Terrestrial isopods — woodlice and pillbugs like Armadillidium vulgare — live in moist habitats such as leaf litter, rotting wood and the soil under stones, where they help recycle decaying plant matter. These are the species kept in the hobby and used as cleanup crews.

Marine isopods occupy the other extreme. The best known is the giant deep-sea isopod (Bathynomus giganteus), which can exceed 30 cm and scavenges on the cold ocean floor of the Atlantic, Pacific and Indian Oceans. Despite the wildly different environments, the body plan is recognisably the same — a testament to how adaptable this single design has proven. In fact, isopods began as marine animals; the most recent common ancestor of all isopods was almost certainly a sea-dweller, and the terrestrial woodlice we know today descend from ancestors that made the move onto land.

Why Do Isopods Matter?

Isopods are nature's recyclers. On land, woodlice are decomposers: they consume decaying leaves, wood and fungi, breaking them into smaller fragments that return nutrients to the soil and support plant growth. This is exactly the service that makes them valuable in bioactive terrariums, where a colony quietly processes waste and keeps the substrate healthy.

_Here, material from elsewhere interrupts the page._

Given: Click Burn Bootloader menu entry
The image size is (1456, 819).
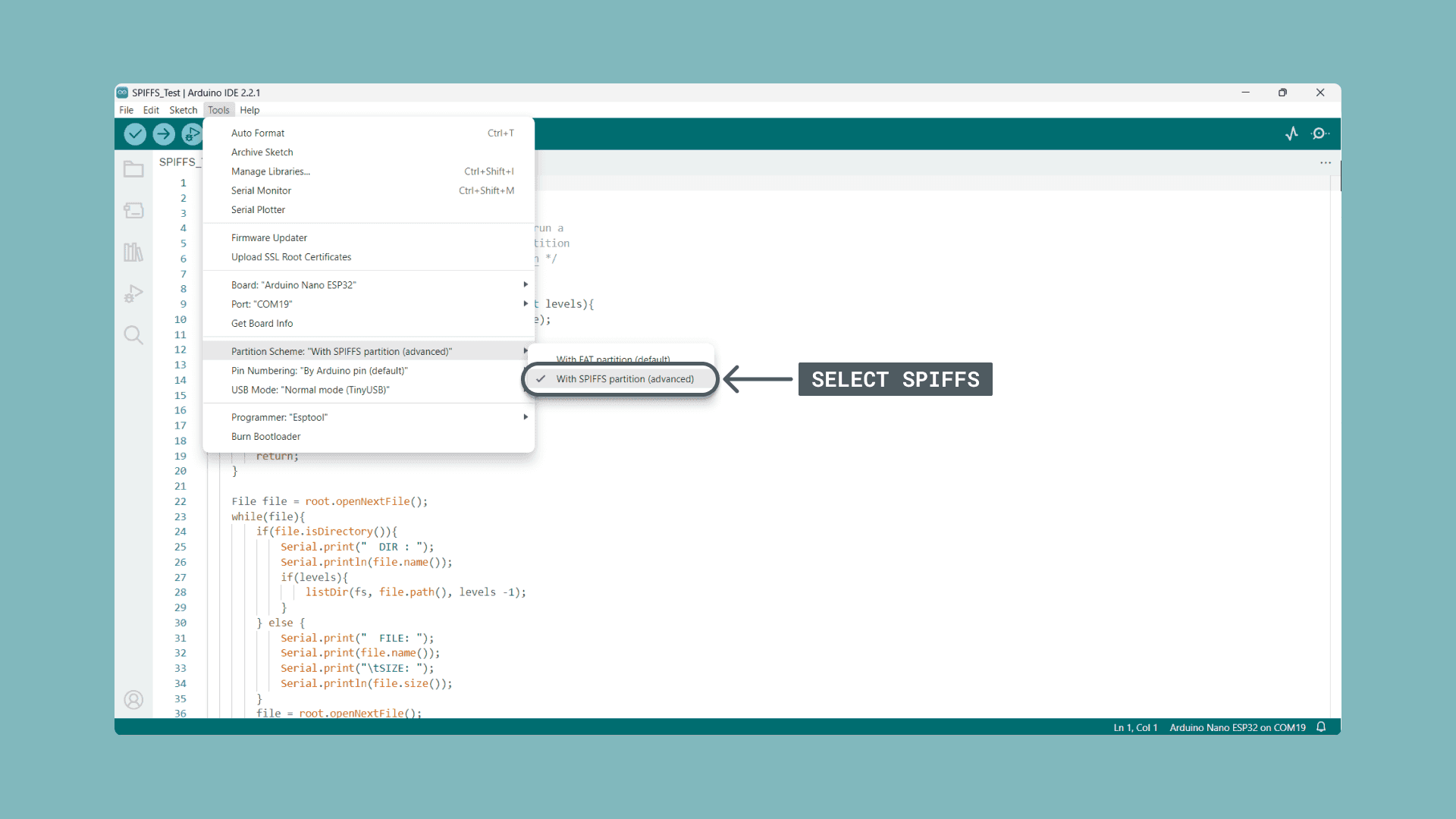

In the sea, scavenging species like Bathynomus clean up dead and dying organisms on the ocean floor, recycling nutrients through deep-sea food webs. And because many isopods are sensitive to pollution, scientists use them as bioindicators — their presence, absence and health can signal the condition of a habitat.

How Many Isopod Species Are There?

More than 10,000 described species, spread across eleven suborders, with new ones still being named each year. In the British Isles there are around 35 to 40 native woodlouse species, of which five — the "famous five" — are encountered most often in gardens. The hobby, meanwhile, focuses heavily on tropical species and colourful captive-bred morphs, particularly within genera like Cubaris, Armadillidium and Porcellio.

Keeping Isopods as Pets

Most pet isopods are easy to keep, which is a large part of their appeal. The essentials are straightforward: a ventilated enclosure, a substrate rich in organic matter topped with leaf litter, hiding places such as cork bark, and a humidity gradient so the animals can choose how damp they want to be.

Humidity needs vary by species — tropical species generally want it higher and more consistent than temperate ones — so it's always worth checking the requirements of the species you're keeping rather than assuming one figure fits all. Feeding is simple: a constant supply of decaying leaves and wood as the staple, supplemented with occasional vegetables, a protein source and cuttlebone for calcium. Get those basics right and a colony will largely look after itself. You can browse the full range in our isopods for sale collection.

Frequently Asked Questions

Are isopods insects?

No. Isopods are crustaceans, related to crabs, shrimp and lobsters. Insects have six legs and three body sections; isopods have fourteen legs and breathe through gill-like pleopods, which is why they need damp conditions.

How many legs do isopods have?

Adult isopods have fourteen legs, arranged in seven pairs — one pair on each segment of the thorax. Newly hatched young have twelve and gain the last pair after their first moult.

How many species of isopod are there?

Over 10,000 described species worldwide — roughly 4,500 marine, 500 freshwater and 5,000 terrestrial — divided into eleven suborders, with more still being discovered.

What is the biggest isopod?

The giant deep-sea isopod, Bathynomus giganteus, is among the largest, exceeding 30 cm. On land, species are far smaller, typically ranging from a few millimetres to around 2 cm.

Are isopods good pets?

Yes — most species are low-maintenance, fascinating to watch and useful as cleanup crews in bioactive setups. They need a humid, ventilated enclosure, leaf litter and a calcium source, but otherwise largely care for themselves.

How long have isopods existed?

Isopods are an ancient group, with a fossil record reaching back to the Carboniferous period at least 300 million years ago, when the earliest known isopods lived in shallow seas.